Ensemble 50, Mary Rowell, violin, Eleonor Sandresky, piano, Kevin Norton and Jim Pugliese, percussion, is an artist driven composing and improvising ensemble. We came together to play for the first time as a part of Eleonor’s collaboration series at Spectrum NYC,Rétes, in 2013. Our experience of playing and working together was at once based in trust and of truly “playing in the moment.” Our various career trajectories bring a collective experience that traverses all genres of new music, allowing us to tap into a very wide range of styles and techniques. We have each toured and recorded extensively with ensembles that include Ethel, The Philip Glass Ensemble, Anthony Braxton and John Zorn ensembles. Additionally we have worked with and been inspired by African and Brazilian composers as well as popular music, and we continue to be inspired by each other. Our compositions range from notated, through-composed orchestral works to open instrumental module compositions that rely heavily on improvisation. For more on each of us, please visit these other websites or click the links in this one: jimpugliese.org, kevinnorton.com, myspace.com/maryrowell.
The Wonder Suit is not a suit of clothes, but an invention of mine, engineered by Michael Clemow, made up of a set of wireless sensors that are strapped onto the body and piano bench, and used to trigger various processes on a live mic feed from an acoustic resonating body, usually a piano, into my computer.
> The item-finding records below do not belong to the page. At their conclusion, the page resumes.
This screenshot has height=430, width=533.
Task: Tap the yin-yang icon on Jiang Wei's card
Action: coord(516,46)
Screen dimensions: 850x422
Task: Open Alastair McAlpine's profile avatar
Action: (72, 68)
The live feed is routed via proprietary software through Osculator to Kyma. But really any sound software that is capable of receiving the message would work. The beauty of the sensors is that anyone can strap them on and have the sensation of altering a live acoustic sound. That visceral, direct connection to how motion translates into emotion through sound is experiential proof that is at once fun and thrilling.
The work that I make with the Wonder Suit incorporates choreographed movement that initiates the electronic processes. I was inspired to create the Wonder Suit because I was already making work that incorporated choreographed movement into my solo piano pieces – see A Sleeper’s Notebook. I am a self-titled choreographic pianist. I have also created several works for choreographed ensembles and several years ago began to add electronics. While practicing for an upcoming performance, I had the thought that it would be interesting if the movements actually had some perceivable impact on the acoustic sound of the piano, my instrument of choice. Since that time, I have worked through two prototypes and we will soon be ready to make the finished product.